- EXERCISE PROMPT: Your answer should consist of every line from the records that holds the string "computer".
= = = = = = =
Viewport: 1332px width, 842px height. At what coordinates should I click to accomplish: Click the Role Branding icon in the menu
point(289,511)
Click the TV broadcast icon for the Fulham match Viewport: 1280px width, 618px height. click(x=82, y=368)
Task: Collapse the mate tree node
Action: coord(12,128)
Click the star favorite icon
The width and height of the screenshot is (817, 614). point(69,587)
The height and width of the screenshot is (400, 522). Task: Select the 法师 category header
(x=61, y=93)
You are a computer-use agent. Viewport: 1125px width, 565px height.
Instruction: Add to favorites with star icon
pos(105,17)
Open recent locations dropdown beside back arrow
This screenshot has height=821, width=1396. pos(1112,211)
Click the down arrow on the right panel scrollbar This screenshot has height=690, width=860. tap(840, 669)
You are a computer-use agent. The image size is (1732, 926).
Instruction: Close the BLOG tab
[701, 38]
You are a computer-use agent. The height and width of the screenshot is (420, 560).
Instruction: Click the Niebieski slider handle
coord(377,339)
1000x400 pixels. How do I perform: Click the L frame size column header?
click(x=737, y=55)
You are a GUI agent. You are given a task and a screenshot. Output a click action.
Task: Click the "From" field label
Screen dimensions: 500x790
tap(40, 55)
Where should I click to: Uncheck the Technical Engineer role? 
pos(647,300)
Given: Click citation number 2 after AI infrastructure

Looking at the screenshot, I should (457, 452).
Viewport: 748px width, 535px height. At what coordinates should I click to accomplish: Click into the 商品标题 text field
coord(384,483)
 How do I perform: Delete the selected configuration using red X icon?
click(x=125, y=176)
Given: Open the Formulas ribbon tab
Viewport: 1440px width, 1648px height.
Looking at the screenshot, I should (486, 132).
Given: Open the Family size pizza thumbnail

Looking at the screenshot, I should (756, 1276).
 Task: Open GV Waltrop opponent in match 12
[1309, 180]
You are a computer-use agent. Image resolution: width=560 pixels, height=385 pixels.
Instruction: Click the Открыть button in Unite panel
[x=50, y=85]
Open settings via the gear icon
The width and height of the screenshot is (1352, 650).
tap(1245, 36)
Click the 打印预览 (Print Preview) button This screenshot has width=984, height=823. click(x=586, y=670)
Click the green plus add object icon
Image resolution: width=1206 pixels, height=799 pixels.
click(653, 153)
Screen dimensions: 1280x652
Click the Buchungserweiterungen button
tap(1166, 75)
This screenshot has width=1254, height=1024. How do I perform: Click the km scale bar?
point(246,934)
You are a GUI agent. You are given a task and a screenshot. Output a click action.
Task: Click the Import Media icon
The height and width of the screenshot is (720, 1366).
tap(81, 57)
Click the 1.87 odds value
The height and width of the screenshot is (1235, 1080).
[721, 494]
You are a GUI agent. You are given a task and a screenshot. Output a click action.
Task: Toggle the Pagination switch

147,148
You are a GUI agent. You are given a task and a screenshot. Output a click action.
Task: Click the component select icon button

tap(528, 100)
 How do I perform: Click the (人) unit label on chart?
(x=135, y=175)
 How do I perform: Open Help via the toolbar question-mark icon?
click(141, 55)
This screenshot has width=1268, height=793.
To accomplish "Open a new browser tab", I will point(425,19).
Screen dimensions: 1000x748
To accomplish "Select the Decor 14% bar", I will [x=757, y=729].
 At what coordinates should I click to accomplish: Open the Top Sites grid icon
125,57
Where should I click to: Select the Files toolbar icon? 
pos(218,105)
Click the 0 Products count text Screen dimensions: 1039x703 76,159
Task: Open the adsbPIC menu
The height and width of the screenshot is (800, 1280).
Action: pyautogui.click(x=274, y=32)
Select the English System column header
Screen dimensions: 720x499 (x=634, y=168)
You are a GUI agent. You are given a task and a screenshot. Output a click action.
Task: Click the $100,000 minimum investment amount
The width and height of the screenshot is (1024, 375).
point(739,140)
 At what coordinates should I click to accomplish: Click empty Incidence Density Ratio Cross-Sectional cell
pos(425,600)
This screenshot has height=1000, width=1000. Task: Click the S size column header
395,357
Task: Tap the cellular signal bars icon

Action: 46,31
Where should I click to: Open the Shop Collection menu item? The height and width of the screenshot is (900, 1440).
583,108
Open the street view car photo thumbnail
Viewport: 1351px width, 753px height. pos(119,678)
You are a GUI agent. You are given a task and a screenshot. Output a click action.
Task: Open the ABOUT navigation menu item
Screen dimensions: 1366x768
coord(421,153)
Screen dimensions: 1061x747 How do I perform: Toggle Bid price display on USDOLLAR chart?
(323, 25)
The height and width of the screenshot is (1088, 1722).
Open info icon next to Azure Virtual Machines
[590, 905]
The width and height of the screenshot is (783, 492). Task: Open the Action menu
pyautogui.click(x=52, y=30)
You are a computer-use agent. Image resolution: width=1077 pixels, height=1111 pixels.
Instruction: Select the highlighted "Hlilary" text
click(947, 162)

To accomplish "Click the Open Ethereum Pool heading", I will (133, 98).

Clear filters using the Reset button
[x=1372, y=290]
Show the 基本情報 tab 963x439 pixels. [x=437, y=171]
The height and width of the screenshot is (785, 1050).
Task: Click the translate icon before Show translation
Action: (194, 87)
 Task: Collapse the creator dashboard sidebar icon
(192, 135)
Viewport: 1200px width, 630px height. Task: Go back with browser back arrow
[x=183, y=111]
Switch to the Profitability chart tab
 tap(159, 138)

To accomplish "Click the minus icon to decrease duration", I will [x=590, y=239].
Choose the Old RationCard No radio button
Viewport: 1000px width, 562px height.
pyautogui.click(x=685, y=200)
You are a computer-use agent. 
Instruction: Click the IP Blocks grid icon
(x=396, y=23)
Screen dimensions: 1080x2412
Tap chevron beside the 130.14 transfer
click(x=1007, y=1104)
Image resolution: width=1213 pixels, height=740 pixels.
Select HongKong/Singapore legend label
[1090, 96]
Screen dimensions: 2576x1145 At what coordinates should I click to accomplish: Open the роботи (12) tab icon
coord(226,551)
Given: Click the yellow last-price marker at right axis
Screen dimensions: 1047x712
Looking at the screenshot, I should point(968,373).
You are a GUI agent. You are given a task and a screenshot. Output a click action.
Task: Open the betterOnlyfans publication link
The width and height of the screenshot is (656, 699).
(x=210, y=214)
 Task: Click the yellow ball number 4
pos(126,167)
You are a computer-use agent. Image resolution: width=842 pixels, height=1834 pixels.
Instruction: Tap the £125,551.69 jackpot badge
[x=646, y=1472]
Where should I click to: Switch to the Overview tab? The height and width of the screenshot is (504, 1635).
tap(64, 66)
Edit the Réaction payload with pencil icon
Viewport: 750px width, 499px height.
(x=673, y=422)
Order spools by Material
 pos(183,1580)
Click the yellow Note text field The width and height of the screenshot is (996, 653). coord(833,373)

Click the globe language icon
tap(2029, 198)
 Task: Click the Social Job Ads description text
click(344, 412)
= = = = = = =
- ANSWER TO THIS TASK:
You are a computer-use agent. Viewport: 1125px width, 565px height.
You are a computer-use agent. The image size is (1732, 926).
You are a computer-use agent. The height and width of the screenshot is (420, 560).
You are a computer-use agent. Image resolution: width=560 pixels, height=385 pixels.
You are a computer-use agent. Image resolution: width=1077 pixels, height=1111 pixels.
You are a computer-use agent. 
You are a computer-use agent. Image resolution: width=842 pixels, height=1834 pixels.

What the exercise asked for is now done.